Required work: Leave the images aside and output every entry exactly.

(Stored items)

%%

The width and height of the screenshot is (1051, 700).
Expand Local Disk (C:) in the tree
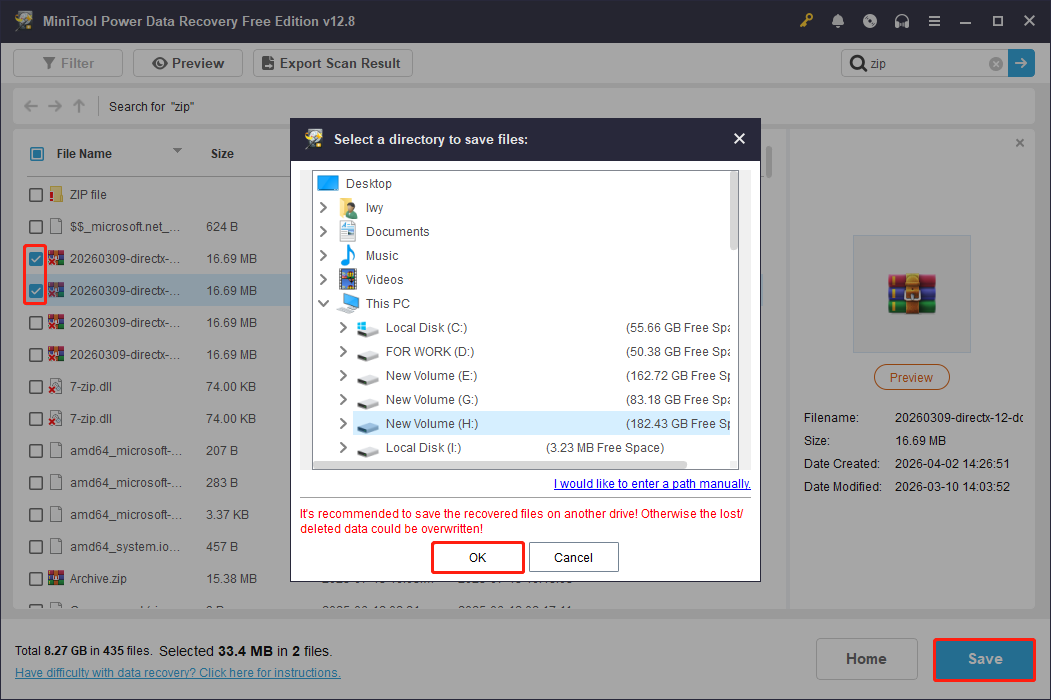point(343,327)
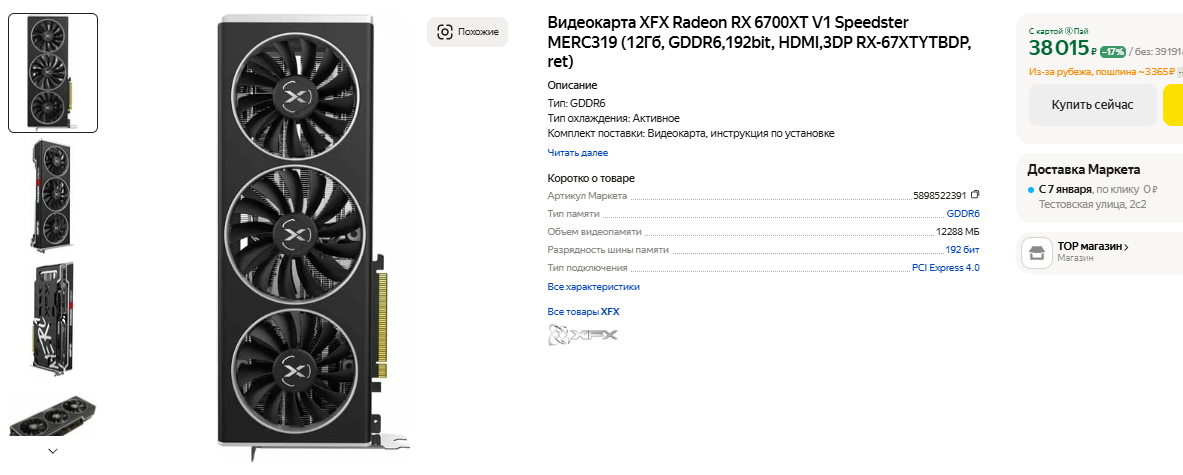Click the GDDR6 memory type link

(x=963, y=214)
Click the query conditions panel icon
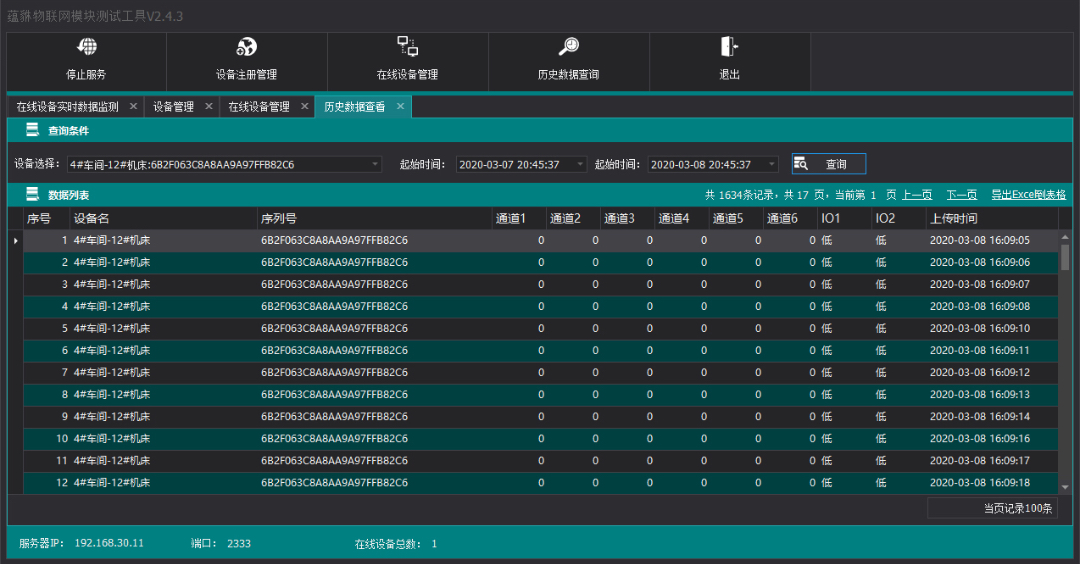The image size is (1080, 564). (32, 130)
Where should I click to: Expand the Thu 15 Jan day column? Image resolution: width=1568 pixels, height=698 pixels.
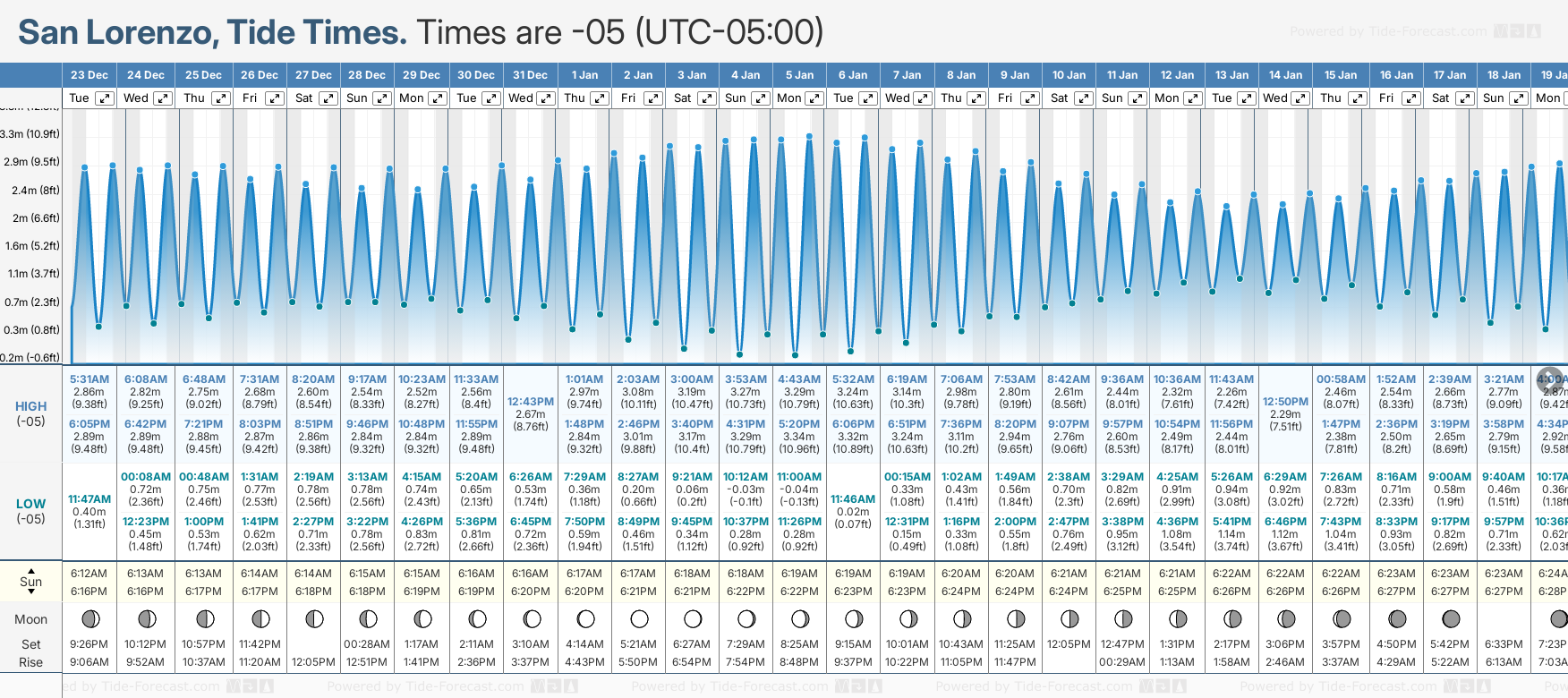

%%

Your solution:
The width and height of the screenshot is (1051, 700).
Expand Local Disk (C:) in the tree
point(343,327)
Click the GDDR6 memory type link

(x=963, y=214)
Click the query conditions panel icon
The image size is (1080, 564). (32, 130)
Where should I click to: Expand the Thu 15 Jan day column? Image resolution: width=1568 pixels, height=698 pixels.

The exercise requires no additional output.